A caldo, devo dire che – mancando per mia colpa o colpa dell’informazione di notizie più circostanziate su come sia andata la gestazione e realizzazione della attuale Estate Romana – sono tentato di essere d’accordo con l’assessore Croppi. Vale a dire che, magari non mi hanno interamente convinto le sue risposte, ma di certo c’è qualcosa di sospetto nel chiedere ad una amministrazione di destra che faccia una politica innovativa di destra (a meno che – e non escludo che proprio questo abbia in testa Pettarin, di cui stimo da sempre la dedizione di operatore culturale sul territorio – non si ritenga possibile un pensiero di destra radicalmente rinnovato nei suoi fini esattamente come molti di noi si ostinano ad attendere altrettanto dal pensiero di sinistra).

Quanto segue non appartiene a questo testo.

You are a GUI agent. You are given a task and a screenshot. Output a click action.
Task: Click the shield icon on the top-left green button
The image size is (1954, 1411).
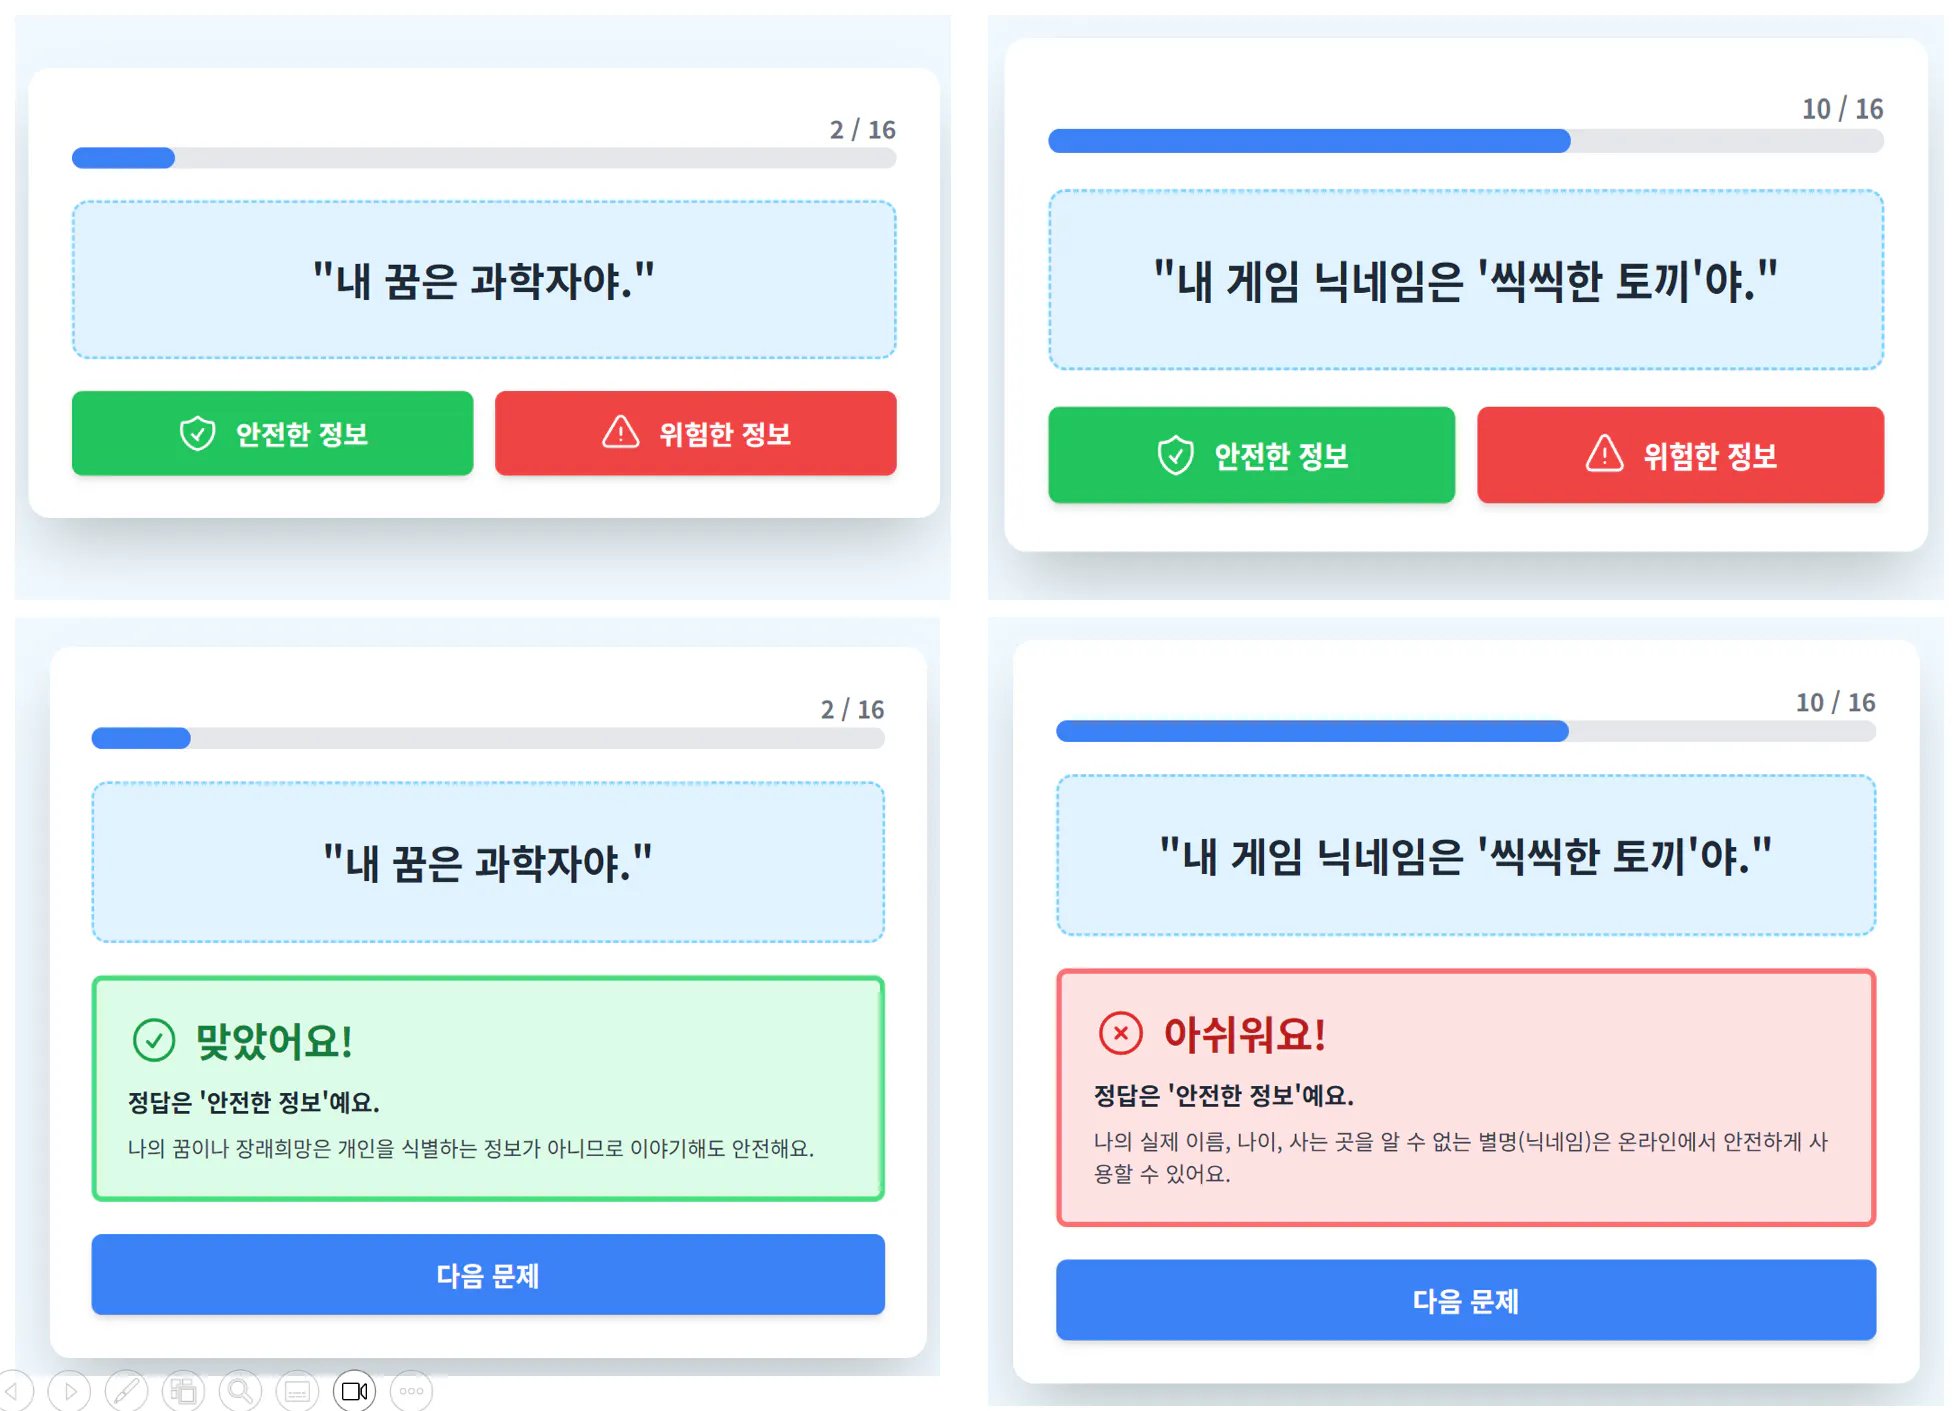[197, 433]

Penso che destra e sinistra – pur essendo ideologie o stati d’animo o nevrosi o interessi ancora in grado di dilaniare la nostra vita civile – siano ormai delle corbellerie sul piano dei contenuti espressivi, simbolici, umani (anche se sono tutt’altro che corbellerie sul piano degli interessi personali, dei destini professionali, delle dinamiche di gruppo, della macchina parlamentare, delle carriere pubbliche e private; e via dicendo).
La polemica mi pare essere partita male. Tuttavia possiamo piegare in una diversa direzione persino l’idea di un confronto tra destra e sinistra dedicato all’innovazione di cui certamente ha bisogno la vita culturale di una Capitale come Roma. Per me, trovare un luogo in cui discutere tra destra e sinistra significa trovare i modi per verificare se – al di là di tradizioni culturali e sociali opposte: tante e spesso inconciliabili tra loro anche e forse ancor più al proprio interno – esiste nell’aria una qualche volontà comune di uscire dai rapporti di forza dietro i quali in tutti questi anni si sono nascosti, armati o messi al riparo, sia quelli che comandano sia quelli che, in attesa di comandare, si oppongono. Già sarebbe qualcosa, ad esempio, incontrarsi tra diversi per piegare il nostro discorso in una direzione opposta a quella che istituzioni e partiti ci hanno imposto. Già sarebbe qualcosa ragionare nella logica di una società dei consumi e di mercato invece che di una società autoritaria. Di un capitale interiore, fatto di carne e sangue, desiderio e violenza, invece che di un capitale economico-politico. Meglio: di una dimensione di mercato dei bisogni invece che di mercato dei politici e degli elettori. Una proposta tematica come questa – pensateci (che ne dice l’amico Croppi?) – sarebbe in grado di scandalizzare sia la destra che la sinistra… Sarebbe un buon inizio, cioè una buona fine!